Que s’est-il donc passé depuis 2011 ? Pourquoi Agboyibo ne veut-il plus d’Apévon dans le CAR à partir de cette date, comme l’affirme ce dernier ? Le différend, qui l’oppose aujourd’hui à son mentor d’hier, est-il de nature politique, ou s’agit-il seulement d’un banal conflit de personne ? Rien n’apporte une réponse claire à ces interrogations. On ne trouve rien dans ce sens ni dans le déroulement de la longue crise au sein de la direction du parti, ni dans les rencontres successives des instances du parti depuis juin 2016, pas plus qu’au congrès constitutif du nouveau parti.
Les propos mêmes d’Apévon suscitent une foule d’interrogations sur des mots, des expressions, même des idées qu’il émet.
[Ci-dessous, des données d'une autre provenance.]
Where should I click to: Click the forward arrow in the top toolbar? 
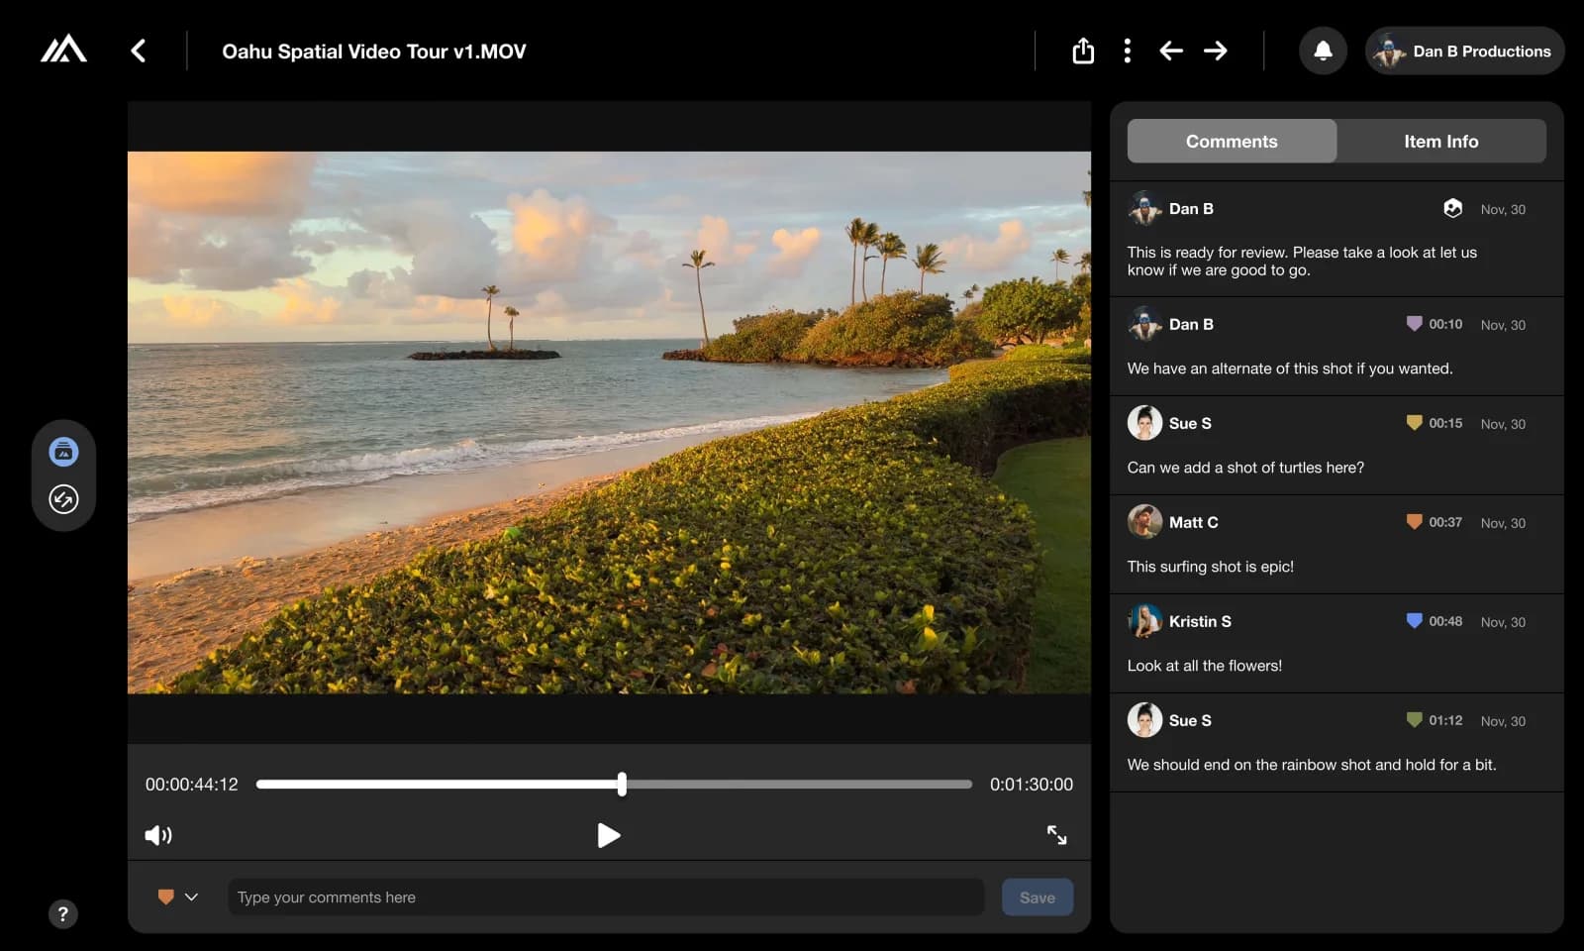1216,51
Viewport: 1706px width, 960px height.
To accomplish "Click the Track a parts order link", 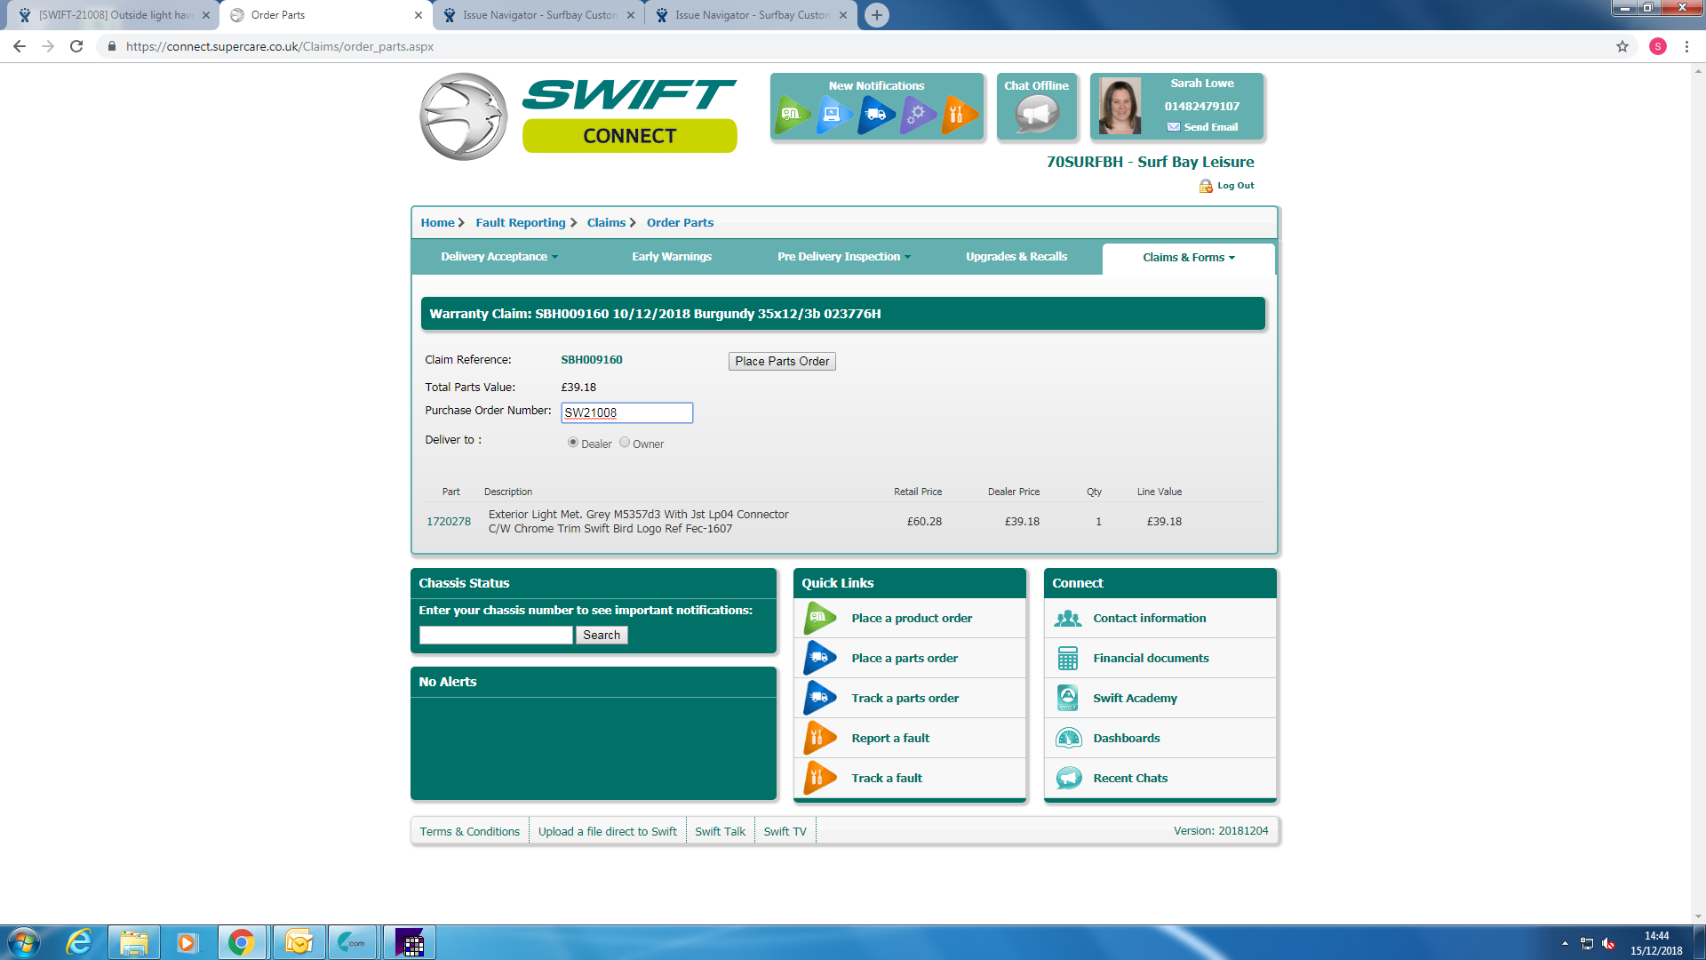I will (905, 698).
Par exemple l’idée suivant laquelle « l’opposition doit demander pardon au peuple ». A quoi répond cette idée, qu’il reprend à la suite de nombre de ceux qui avaient quitté le CAR avant lui ? Que désigne-t-il par « l’opposition » ? A quoi s’oppose le CAR dans lequel il a milité pendant plus de 25 ans ? Opposition pour quoi faire ? Et que désigne-t-il par « le peuple » ? Qu’est-ce que Apévon met derrière le mot « changement » dans le contexte de la politique d’opposition conduite jusqu’à présent ? Qu’entend-il par « ouverture » ? Ouverture du nouveau parti vers qui ? Agboyibo ? Jean Kissi ? Jean-Pierre Fabre ? Faure Gnassingbe ? Ou les partis qui ont assisté au congrès fondateur de la nouvelle formation ?…
Il ne faut pas voir dans ces questions des critiques, mais plutôt autant de pistes de réflexion pour clarifier le discours politique ambiant. Plus que la crise de la direction de l’UFC (2010), celle de la direction du CAR et son dénouement offrent une excellente occasion de mener cette réflexion.